Source extract:
Posted by Barney Beal, Content Director
Ten years ago the idea of managing a company from one, unified, cloud-based suite of applications would likely have seemed unfathomable to many. Jesse Menczer, CIO of DiscTech, an independent distributor and value added reseller of enterprise storage systems, hard disk drives, solid state drives and networking technology, went looking for a comprehensive solution and just happened to find it in the cloud.
The San Diego, Calif.-based company launched using QuickBooks as its accounting software, but Menczer knew that this platform would not be sufficient to meet the company’s ambitious growth needs.
“I knew from the beginning I wanted to have as close to a one stop shop as possible,” Menczer said. “I spent three years evaluating different platforms to find if there was a way to do it in one large suite.”
What he found was NetSuite, and DiscTech now runs its entire business on it, including financials, inventory, CRM, customer support, payroll and ecommerce. Not one to rush into things, Menczer took his time implementing it as well.
“The goal was not to piece-meal it,” Menczer said. “We wanted to make one large transition. Rip the band aid off as quickly as possible, so to speak. We went live with everything on the same day. It was an aggressive maneuver.”
And one that paid off. In the past 10 years with NetSuite, DiscTech has grown top line revenue by about 1,000 percent, staff by 700 percent and it now counts 80,000 customers selling globally.
Menczer said the company went with NetSuite probably before it needed that level of functionality.

Required work:
1. In the DiscTech article, how long did Menczer spend evaluating platforms?
2. Continue the DiscTech article from its last sentence.
The data after the DiscTech article comes from an unrelated source.

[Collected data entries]
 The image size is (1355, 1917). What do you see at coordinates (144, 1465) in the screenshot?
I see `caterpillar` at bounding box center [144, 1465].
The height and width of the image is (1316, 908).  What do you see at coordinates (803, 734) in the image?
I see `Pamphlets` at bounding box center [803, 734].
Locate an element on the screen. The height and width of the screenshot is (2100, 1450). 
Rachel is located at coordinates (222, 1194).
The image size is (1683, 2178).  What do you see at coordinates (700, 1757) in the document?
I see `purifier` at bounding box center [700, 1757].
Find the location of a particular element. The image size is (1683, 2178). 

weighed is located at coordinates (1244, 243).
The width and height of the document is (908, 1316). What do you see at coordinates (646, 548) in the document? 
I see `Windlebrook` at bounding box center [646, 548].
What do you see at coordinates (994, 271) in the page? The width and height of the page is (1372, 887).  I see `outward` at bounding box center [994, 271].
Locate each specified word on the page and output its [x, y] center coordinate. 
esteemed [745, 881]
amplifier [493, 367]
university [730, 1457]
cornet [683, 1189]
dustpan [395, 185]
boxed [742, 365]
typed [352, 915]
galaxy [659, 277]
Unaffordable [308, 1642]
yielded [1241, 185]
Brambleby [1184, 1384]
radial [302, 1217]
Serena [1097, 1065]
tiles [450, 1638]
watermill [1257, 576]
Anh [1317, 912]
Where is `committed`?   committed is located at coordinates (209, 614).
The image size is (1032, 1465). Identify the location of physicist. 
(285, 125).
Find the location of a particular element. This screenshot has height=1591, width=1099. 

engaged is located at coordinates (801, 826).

Outputs for the tasks:
1. Three years.

2.
“We adopted NetSuite long before we were economically ready for NetSuite, with the belief we would grow to a place where it made sense without having to undergo the forklift upgrades in the middle of the process,” he said. “We had faith the product would stand up to the promises and it did. Here we are many years later and it’s still working smoothly.”
Both NetSuite and DiscTech have grown together. Ten years later, NetSuite now counts 20,000 companies and divisions as customers. That growth can be found particularly in the functionality.
“When we started, we didn’t have integration with everything we wanted and we didn’t necessarily have every feature we wanted,” Menczer said. “Many of those features or holes have been plugged without us having to do any heavy lifting.”
For example, DiscTech was hoping for a packaged integration with PayPal and within a couple product revisions the PayPal integration was there and working well.
“We’ve seen it really mature and become a much more comprehensive feature set,” Menczer said. “We’ve seen NetSuite listen and adapt to our requests, so we’ve seen the product become more effective and efficient than before.”
One feature in particular, the ability to serve up inventory data to customers through the website or other business entities.
“We can tell what we have and when we have it,” Menczer said. “That means we can reduce customer service calls and increase sales because customers are confident we have the product and we’re confident we have it available.”
Hopefully the next 10 years are just as fruitful as the last 10 years for both companies.